_To do_: Reproduce the entries exactly.

_Given data_:
□ □ □ □ □

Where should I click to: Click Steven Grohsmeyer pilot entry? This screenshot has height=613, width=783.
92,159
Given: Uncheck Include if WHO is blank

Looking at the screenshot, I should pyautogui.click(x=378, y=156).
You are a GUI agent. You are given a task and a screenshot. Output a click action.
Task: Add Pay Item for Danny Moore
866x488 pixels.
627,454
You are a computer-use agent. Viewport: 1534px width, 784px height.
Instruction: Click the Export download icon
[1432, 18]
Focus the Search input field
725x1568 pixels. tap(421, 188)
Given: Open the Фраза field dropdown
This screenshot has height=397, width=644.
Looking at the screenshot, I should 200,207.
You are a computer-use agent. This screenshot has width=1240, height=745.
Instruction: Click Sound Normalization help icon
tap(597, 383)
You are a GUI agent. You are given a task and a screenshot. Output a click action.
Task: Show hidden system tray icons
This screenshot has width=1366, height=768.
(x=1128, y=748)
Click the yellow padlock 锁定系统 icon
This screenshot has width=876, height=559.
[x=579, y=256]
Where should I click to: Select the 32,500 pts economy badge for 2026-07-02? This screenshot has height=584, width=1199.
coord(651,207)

□ □ □ □ □

_Expected answer_:
Where should I click to: Click Steven Grohsmeyer pilot entry? This screenshot has height=613, width=783.
92,159
Given: Uncheck Include if WHO is blank

Looking at the screenshot, I should pyautogui.click(x=378, y=156).
You are a GUI agent. You are given a task and a screenshot. Output a click action.
Task: Add Pay Item for Danny Moore
866x488 pixels.
627,454
You are a computer-use agent. Viewport: 1534px width, 784px height.
Instruction: Click the Export download icon
[1432, 18]
Focus the Search input field
725x1568 pixels. tap(421, 188)
Given: Open the Фраза field dropdown
This screenshot has height=397, width=644.
Looking at the screenshot, I should 200,207.
You are a computer-use agent. This screenshot has width=1240, height=745.
Instruction: Click Sound Normalization help icon
tap(597, 383)
You are a GUI agent. You are given a task and a screenshot. Output a click action.
Task: Show hidden system tray icons
This screenshot has width=1366, height=768.
(x=1128, y=748)
Click the yellow padlock 锁定系统 icon
This screenshot has width=876, height=559.
[x=579, y=256]
Where should I click to: Select the 32,500 pts economy badge for 2026-07-02? This screenshot has height=584, width=1199.
coord(651,207)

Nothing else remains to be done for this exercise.